[Available data — start]

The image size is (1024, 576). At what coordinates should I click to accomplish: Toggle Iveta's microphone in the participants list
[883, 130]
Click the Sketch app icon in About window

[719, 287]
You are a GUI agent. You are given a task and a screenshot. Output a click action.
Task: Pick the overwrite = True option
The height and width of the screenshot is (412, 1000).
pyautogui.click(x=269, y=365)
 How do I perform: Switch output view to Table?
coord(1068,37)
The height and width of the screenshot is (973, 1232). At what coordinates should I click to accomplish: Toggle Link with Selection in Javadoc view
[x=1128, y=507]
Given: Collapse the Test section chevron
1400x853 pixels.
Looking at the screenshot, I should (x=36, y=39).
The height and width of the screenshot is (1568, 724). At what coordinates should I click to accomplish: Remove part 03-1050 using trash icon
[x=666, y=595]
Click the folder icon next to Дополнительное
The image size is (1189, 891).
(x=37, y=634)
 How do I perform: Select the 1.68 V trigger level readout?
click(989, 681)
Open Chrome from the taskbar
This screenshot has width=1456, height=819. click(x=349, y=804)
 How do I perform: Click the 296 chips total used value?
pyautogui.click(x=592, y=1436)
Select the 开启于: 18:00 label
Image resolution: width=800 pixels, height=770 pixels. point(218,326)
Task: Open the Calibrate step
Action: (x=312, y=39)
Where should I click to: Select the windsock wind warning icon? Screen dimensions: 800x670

[Available data — finish]

▶ _Task brief_
Please restate the material above, word for word and in full.

▶ _Solution for this problem_
The image size is (1024, 576). At what coordinates should I click to accomplish: Toggle Iveta's microphone in the participants list
[883, 130]
Click the Sketch app icon in About window

[719, 287]
You are a GUI agent. You are given a task and a screenshot. Output a click action.
Task: Pick the overwrite = True option
The height and width of the screenshot is (412, 1000).
pyautogui.click(x=269, y=365)
 How do I perform: Switch output view to Table?
coord(1068,37)
The height and width of the screenshot is (973, 1232). At what coordinates should I click to accomplish: Toggle Link with Selection in Javadoc view
[x=1128, y=507]
Given: Collapse the Test section chevron
1400x853 pixels.
Looking at the screenshot, I should (x=36, y=39).
The height and width of the screenshot is (1568, 724). At what coordinates should I click to accomplish: Remove part 03-1050 using trash icon
[x=666, y=595]
Click the folder icon next to Дополнительное
The image size is (1189, 891).
(x=37, y=634)
 How do I perform: Select the 1.68 V trigger level readout?
click(989, 681)
Open Chrome from the taskbar
This screenshot has width=1456, height=819. click(x=349, y=804)
 How do I perform: Click the 296 chips total used value?
pyautogui.click(x=592, y=1436)
Select the 开启于: 18:00 label
Image resolution: width=800 pixels, height=770 pixels. point(218,326)
Task: Open the Calibrate step
Action: (x=312, y=39)
Where should I click to: Select the windsock wind warning icon? Screen dimensions: 800x670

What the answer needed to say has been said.